• _Request A_
In the article on NCLB waivers, by what year does the overridden provision require students to be 100% proficient in math and reading?
• _Request B_
Rewrite the part of the article on NCLB waivers starting with "THURSDAY, AUGUST 18, 2011" and going on through "toward better schools.", switching "proficient" to "competent".
• _Request C_
For each statement, decide whether it agrees with the article on NCLB waivers, and answer yes or no with the deciding words quoted from the article. (i) Duncan said he was revising NCLB requirements because Congress had failed to act. (ii) Barnes said that every state that applied would receive a waiver. (iii) The overridden provision concerned proficiency in math and science.

• _Excerpt_
ED Secretary Duncan announces plan to override NCLB accountability standards by granting states waivers


THURSDAY, AUGUST 18, 2011

Secretary of Education Arne Duncan has announced that he is unilaterally overriding the centerpiece accountability provision of the No Child Left Behind Act (NCLB) that requires students to be 100% proficient in math and reading by 2014, reports the New York Times. Duncan stated that he was revising NCLB requirements because of Congress’s failure to act. He stressed that waivers of NCLB’s proficiency requirements would be for states that have adopted their own testing and accountability programs and are making other strides toward better schools.


Melody Barnes, director of President Obama’s White House Domestic Policy Council, who joined Duncan in the announcement, said that all states would be encouraged to apply for waivers from the law’s accountability provisions, but that only states the administration believed were carrying out ambitious school improvement initiatives would get them. “This is not a pass on accountability,” Ms. Barnes said. “There will be a high bar for states seeking flexibility within the law.”

• _Data shown_
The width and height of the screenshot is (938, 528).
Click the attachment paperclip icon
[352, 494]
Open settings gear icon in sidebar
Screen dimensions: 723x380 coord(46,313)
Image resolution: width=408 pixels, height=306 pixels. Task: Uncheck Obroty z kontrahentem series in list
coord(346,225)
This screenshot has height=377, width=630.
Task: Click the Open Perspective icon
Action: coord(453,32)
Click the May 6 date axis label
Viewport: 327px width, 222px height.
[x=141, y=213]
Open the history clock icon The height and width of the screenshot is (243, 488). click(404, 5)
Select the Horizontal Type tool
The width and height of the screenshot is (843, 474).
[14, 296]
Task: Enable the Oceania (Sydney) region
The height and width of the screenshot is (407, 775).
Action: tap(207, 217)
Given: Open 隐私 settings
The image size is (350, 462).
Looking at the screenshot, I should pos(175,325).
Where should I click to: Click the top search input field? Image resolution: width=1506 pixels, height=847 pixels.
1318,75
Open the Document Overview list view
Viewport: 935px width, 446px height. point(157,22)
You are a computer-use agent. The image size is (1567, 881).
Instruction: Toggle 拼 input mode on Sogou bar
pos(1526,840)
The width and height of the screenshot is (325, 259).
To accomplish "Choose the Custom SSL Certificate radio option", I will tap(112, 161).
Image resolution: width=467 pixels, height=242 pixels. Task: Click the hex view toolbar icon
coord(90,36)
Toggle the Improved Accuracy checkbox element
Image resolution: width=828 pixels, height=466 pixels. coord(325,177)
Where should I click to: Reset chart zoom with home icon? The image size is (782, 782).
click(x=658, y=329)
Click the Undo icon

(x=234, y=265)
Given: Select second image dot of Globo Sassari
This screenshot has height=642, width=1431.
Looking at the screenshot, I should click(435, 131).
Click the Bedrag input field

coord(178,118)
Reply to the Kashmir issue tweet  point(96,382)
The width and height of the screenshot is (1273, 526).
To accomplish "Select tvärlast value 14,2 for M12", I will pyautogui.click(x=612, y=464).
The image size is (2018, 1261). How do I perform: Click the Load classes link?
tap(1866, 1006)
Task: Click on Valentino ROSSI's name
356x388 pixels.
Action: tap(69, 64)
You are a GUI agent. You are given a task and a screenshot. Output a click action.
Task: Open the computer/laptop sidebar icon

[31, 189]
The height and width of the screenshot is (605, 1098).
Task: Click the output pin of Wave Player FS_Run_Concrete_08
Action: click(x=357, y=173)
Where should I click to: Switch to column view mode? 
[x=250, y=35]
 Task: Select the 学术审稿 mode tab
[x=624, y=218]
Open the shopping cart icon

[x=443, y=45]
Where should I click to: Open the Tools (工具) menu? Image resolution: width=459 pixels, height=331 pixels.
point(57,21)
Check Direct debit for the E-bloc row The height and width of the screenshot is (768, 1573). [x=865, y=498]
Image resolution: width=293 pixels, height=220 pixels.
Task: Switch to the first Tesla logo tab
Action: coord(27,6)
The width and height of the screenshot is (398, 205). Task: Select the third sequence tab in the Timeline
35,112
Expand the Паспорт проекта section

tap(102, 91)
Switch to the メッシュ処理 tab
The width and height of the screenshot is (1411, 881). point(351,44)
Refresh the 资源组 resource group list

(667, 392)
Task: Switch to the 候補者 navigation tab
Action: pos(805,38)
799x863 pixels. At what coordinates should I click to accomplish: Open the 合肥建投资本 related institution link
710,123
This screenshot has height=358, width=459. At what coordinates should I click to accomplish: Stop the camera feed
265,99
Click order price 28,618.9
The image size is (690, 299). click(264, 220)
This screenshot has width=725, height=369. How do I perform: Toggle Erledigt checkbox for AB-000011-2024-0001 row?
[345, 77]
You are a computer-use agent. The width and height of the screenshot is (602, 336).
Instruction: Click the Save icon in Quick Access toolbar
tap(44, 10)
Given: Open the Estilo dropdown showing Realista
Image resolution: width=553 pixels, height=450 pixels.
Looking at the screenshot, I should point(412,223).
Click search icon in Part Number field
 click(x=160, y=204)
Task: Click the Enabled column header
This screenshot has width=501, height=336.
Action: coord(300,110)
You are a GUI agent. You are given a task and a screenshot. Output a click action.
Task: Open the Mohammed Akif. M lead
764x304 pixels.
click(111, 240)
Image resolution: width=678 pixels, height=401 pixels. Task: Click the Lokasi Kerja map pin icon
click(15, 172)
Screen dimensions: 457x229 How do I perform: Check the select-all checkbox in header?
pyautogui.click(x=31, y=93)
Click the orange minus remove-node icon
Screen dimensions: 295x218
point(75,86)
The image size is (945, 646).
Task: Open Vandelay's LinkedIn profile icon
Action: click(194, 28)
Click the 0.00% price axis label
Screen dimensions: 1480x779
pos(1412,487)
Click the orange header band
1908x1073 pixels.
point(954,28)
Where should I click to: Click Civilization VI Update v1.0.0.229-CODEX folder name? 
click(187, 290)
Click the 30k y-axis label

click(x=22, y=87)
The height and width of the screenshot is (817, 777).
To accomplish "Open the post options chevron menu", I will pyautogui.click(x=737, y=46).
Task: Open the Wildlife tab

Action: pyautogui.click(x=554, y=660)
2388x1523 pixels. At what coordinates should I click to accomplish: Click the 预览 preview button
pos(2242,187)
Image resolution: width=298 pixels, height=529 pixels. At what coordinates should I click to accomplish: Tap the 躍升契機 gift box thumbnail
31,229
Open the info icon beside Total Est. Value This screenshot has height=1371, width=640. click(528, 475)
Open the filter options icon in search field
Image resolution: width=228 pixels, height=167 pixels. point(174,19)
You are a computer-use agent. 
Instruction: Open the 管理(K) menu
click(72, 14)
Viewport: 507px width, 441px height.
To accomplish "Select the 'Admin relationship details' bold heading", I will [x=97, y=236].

• _Task response A_
2014

• _Task response B_
THURSDAY, AUGUST 18, 2011

Secretary of Education Arne Duncan has announced that he is unilaterally overriding the centerpiece accountability provision of the No Child Left Behind Act (NCLB) that requires students to be 100% competent in math and reading by 2014, reports the New York Times. Duncan stated that he was revising NCLB requirements because of Congress’s failure to act. He stressed that waivers of NCLB’s proficiency requirements would be for states that have adopted their own testing and accountability programs and are making other strides toward better schools.

• _Task response C_
(i) Yes: "Duncan stated that he was revising NCLB requirements because of Congress’s failure to act."
(ii) No: "only states the administration believed were carrying out ambitious school improvement initiatives would get them"
(iii) No: "100% proficient in math and reading by 2014"